======== Provided records ========

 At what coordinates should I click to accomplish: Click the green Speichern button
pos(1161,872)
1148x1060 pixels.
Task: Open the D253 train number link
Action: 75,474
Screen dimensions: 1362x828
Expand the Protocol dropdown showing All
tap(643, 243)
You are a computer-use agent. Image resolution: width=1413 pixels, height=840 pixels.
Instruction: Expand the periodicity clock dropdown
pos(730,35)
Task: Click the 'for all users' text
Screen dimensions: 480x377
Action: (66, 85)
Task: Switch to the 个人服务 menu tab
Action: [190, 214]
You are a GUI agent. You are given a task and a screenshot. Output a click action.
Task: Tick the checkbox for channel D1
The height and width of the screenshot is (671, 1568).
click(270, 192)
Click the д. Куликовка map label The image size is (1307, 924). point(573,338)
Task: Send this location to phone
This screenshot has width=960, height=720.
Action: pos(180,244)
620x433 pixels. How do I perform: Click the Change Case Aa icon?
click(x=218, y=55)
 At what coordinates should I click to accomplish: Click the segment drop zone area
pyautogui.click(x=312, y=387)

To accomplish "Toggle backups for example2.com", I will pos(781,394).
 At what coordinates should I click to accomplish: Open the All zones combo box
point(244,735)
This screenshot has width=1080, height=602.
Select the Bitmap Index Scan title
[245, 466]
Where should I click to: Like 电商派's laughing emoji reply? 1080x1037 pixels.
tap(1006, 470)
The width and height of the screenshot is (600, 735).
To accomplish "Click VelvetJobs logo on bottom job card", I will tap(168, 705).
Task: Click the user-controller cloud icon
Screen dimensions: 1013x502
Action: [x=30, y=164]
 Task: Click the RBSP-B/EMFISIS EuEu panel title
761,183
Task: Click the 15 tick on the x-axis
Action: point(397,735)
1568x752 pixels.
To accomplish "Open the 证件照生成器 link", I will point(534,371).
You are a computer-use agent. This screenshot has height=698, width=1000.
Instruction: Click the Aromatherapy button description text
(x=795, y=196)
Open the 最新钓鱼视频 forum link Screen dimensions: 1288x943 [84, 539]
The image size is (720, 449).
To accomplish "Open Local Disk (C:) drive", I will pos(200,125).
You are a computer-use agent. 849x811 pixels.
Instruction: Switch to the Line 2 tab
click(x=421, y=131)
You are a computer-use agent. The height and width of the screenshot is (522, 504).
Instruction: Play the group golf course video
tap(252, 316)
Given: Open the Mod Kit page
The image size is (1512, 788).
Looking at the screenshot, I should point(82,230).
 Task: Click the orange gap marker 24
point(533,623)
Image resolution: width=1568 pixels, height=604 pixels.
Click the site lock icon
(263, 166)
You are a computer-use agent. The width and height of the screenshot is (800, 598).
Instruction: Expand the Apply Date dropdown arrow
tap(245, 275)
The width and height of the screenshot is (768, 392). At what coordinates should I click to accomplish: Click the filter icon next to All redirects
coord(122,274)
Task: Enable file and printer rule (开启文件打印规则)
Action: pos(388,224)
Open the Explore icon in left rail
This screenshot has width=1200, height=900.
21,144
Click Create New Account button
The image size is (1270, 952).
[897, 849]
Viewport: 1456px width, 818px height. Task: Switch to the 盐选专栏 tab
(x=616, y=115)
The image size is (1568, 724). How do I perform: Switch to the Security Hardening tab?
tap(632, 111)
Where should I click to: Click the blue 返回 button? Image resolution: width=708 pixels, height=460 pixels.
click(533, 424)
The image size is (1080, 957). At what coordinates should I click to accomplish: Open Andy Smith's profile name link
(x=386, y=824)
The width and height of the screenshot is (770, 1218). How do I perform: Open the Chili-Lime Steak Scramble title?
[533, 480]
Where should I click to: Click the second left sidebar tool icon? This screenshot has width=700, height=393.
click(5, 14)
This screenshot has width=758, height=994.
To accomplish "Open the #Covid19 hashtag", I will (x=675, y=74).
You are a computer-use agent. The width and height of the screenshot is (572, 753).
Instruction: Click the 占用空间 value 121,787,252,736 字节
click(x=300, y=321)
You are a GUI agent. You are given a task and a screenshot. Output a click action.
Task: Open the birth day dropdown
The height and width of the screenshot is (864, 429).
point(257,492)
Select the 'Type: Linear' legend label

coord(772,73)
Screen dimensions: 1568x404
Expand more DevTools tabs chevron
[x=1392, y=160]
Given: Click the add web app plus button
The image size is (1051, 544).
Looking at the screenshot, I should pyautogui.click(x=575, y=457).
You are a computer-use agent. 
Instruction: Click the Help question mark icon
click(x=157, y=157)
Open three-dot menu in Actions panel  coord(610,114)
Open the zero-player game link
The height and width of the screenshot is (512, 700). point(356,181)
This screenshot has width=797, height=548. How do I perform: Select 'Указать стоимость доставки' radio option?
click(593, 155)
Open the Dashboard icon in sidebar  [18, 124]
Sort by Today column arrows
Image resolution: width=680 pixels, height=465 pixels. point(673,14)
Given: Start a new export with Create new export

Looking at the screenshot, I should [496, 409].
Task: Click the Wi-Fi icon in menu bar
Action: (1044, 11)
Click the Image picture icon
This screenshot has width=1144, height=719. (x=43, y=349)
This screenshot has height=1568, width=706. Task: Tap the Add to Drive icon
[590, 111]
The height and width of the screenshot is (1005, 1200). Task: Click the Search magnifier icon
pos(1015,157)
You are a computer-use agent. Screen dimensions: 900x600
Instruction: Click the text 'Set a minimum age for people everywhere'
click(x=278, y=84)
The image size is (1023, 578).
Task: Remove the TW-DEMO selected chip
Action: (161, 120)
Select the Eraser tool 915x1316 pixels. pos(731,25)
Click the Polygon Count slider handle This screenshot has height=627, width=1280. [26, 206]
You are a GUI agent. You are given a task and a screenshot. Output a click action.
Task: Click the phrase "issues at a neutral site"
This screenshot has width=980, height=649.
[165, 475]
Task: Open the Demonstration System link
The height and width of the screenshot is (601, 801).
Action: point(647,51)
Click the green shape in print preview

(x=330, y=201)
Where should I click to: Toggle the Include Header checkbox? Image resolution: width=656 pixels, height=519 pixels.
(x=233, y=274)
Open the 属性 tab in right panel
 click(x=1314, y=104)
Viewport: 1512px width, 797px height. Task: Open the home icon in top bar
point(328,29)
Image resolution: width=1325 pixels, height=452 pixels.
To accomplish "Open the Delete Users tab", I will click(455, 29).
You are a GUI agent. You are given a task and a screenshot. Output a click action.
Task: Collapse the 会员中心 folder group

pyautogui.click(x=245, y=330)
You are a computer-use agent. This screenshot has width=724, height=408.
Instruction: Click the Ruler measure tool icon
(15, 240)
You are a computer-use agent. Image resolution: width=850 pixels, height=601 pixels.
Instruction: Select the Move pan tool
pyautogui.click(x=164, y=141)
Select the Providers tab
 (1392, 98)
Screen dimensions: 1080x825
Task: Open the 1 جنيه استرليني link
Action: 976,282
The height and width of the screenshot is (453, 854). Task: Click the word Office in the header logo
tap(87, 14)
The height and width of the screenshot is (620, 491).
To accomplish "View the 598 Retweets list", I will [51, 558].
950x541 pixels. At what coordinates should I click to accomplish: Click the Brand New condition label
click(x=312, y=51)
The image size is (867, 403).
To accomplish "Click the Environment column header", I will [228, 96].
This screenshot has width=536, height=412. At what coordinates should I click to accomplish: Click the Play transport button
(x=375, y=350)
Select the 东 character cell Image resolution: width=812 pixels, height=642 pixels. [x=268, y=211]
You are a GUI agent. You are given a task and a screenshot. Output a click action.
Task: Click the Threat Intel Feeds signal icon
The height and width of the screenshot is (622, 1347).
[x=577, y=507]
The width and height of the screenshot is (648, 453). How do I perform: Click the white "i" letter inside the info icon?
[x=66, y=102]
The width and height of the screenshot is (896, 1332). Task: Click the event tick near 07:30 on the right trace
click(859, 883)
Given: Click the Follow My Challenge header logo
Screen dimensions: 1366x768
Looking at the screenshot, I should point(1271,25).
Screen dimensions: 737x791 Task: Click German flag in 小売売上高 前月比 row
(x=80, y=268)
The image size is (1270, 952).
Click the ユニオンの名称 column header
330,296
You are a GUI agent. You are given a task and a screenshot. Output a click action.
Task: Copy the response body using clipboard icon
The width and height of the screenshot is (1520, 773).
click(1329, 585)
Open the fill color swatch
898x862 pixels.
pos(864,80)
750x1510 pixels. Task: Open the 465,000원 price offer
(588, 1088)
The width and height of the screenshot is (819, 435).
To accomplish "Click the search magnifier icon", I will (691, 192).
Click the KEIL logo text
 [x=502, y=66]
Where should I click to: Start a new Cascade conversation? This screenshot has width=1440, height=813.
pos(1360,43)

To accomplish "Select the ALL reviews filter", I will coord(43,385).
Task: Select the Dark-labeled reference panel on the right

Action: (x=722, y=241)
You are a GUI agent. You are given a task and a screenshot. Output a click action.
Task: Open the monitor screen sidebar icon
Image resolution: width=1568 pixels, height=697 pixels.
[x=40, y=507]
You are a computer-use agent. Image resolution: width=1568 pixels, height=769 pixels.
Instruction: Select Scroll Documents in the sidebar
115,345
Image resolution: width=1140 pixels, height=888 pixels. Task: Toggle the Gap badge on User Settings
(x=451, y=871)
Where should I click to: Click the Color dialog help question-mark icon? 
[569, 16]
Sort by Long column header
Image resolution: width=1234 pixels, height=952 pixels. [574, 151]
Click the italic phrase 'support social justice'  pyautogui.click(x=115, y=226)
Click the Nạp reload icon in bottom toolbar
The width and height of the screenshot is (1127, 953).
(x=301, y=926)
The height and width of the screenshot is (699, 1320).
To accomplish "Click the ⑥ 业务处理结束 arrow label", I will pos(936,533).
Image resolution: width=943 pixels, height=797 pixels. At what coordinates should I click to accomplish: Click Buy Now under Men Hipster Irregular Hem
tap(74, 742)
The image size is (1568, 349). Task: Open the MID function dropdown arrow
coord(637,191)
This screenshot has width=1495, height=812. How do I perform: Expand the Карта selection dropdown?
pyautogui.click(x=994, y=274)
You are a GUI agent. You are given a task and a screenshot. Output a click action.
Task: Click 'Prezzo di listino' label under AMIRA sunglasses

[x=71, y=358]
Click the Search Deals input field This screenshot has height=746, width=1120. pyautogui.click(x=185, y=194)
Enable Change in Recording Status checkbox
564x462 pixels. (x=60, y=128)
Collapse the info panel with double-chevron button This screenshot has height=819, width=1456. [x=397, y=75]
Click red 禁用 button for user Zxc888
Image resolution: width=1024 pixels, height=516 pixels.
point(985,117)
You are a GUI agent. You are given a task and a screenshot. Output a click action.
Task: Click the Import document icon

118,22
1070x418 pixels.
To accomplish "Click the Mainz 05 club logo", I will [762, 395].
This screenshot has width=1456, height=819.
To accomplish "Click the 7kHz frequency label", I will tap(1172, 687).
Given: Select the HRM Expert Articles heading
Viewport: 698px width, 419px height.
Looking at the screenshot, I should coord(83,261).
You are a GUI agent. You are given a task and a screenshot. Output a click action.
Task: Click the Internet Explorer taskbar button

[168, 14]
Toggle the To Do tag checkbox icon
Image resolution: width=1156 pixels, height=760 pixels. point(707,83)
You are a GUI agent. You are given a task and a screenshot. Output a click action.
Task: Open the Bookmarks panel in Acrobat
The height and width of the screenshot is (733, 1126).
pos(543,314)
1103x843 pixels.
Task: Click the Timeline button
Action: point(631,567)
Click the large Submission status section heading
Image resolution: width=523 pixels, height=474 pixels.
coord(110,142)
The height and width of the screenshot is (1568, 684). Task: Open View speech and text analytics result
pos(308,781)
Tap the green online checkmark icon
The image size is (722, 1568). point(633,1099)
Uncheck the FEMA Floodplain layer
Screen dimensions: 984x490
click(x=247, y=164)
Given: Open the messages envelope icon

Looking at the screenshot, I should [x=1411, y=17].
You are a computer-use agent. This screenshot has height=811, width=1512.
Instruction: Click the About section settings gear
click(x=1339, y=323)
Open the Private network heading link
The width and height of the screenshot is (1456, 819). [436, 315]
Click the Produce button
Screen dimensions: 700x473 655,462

========

* Task to complete: Please copy, exactly and with nothing else, the lines above beginning at the line that has "898x862 pixels." and ending with the line that has "Click the italic".

* Output:
898x862 pixels.
pos(864,80)
750x1510 pixels. Task: Open the 465,000원 price offer
(588, 1088)
The width and height of the screenshot is (819, 435).
To accomplish "Click the search magnifier icon", I will (691, 192).
Click the KEIL logo text
 [x=502, y=66]
Where should I click to: Start a new Cascade conversation? This screenshot has width=1440, height=813.
pos(1360,43)

To accomplish "Select the ALL reviews filter", I will coord(43,385).
Task: Select the Dark-labeled reference panel on the right

Action: (x=722, y=241)
You are a GUI agent. You are given a task and a screenshot. Output a click action.
Task: Open the monitor screen sidebar icon
Image resolution: width=1568 pixels, height=697 pixels.
[x=40, y=507]
You are a computer-use agent. Image resolution: width=1568 pixels, height=769 pixels.
Instruction: Select Scroll Documents in the sidebar
115,345
Image resolution: width=1140 pixels, height=888 pixels. Task: Toggle the Gap badge on User Settings
(x=451, y=871)
Where should I click to: Click the Color dialog help question-mark icon? 
[569, 16]
Sort by Long column header
Image resolution: width=1234 pixels, height=952 pixels. [574, 151]
Click the italic phrase 'support social justice'  pyautogui.click(x=115, y=226)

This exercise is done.